What was the impact on the families of shell shock victims?
It was the wives who often carried the burden at home – just as they had shouldered responsibility for their families during the war – and many a marriage must have come under strain. In a poignant recollection recorded for the Imperial War Museums Sound Archive, shell shock victim Thomas Olive recalled: “I used to have little breakdowns now and then and my wife used to be very frightened. It more or less used to happen at night, when I was in bed. I used to spring up off the bed... it used to frighten her. My daughter, incidentally, is terribly nervous, she’s terribly nervous. My wife says it’s all my fault. Well I had shell shock... I got blown up, you see, and it affected my whole system.”

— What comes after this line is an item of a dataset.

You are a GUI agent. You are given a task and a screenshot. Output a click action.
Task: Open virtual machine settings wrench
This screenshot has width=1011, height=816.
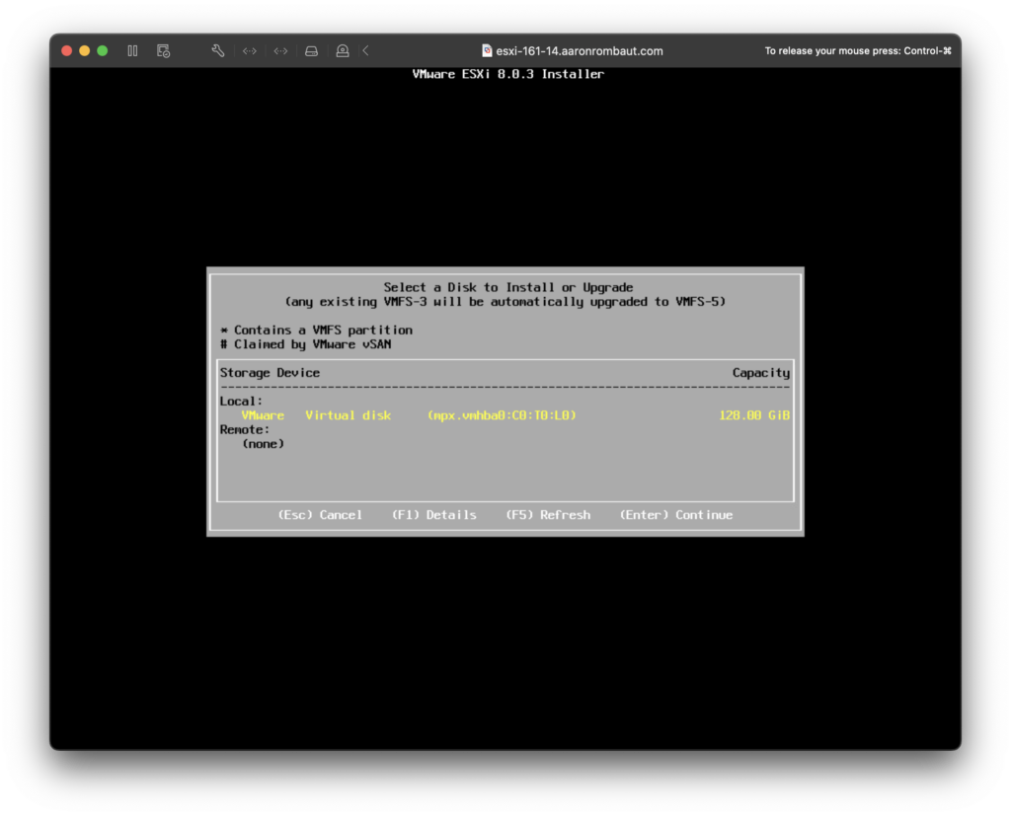[x=218, y=50]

Mothers, too, had to steel themselves when sons returned home mentally broken. Bristol Archives have a letter written by Margaret Watson-Williams whose son, Guthrie, was admitted to Craiglockhart in 1917. She journeyed up to Scotland to bring him home, and her fear for the future is palpable in the words she wrote to her daughter: “When I arrived he could talk but only with an awful stutter. He is still like that, quite jolly but looks awful, years older and so white with an awful hunted look... We leave here at 9am, and reach Bristol at 8.11, awful journey, I dread it as he is very knocked over.”
What was the impact of shell shock on society?
The sad plight of men like these brought gloom to a country already weighed down by unemployment, strikes, and cuts in public spending that were brought in to curb inflation. Petty crime, too, was rife, and a scroll through the old newspapers on the British Newspaper Archive website (also available on Findmypast) reveals just how often shell shock was blamed for changing respectable men into petty criminals (or worse): thieves, vagrants – even bigamists.
However, not everyone was convinced. In 1924 a Glasgow court sheriff presided over the case of a 26-year-old man accused of stealing £17 from a Salvation Army hostel. “It was thought the accused’s turning to crime was caused by shell shock,” the court was told. But the sheriff believed otherwise. “In passing sentence of six months, with hard labour, Sheriff Blair said he had never discovered that shell shock made a man a thief,” reported the Dundee Courier.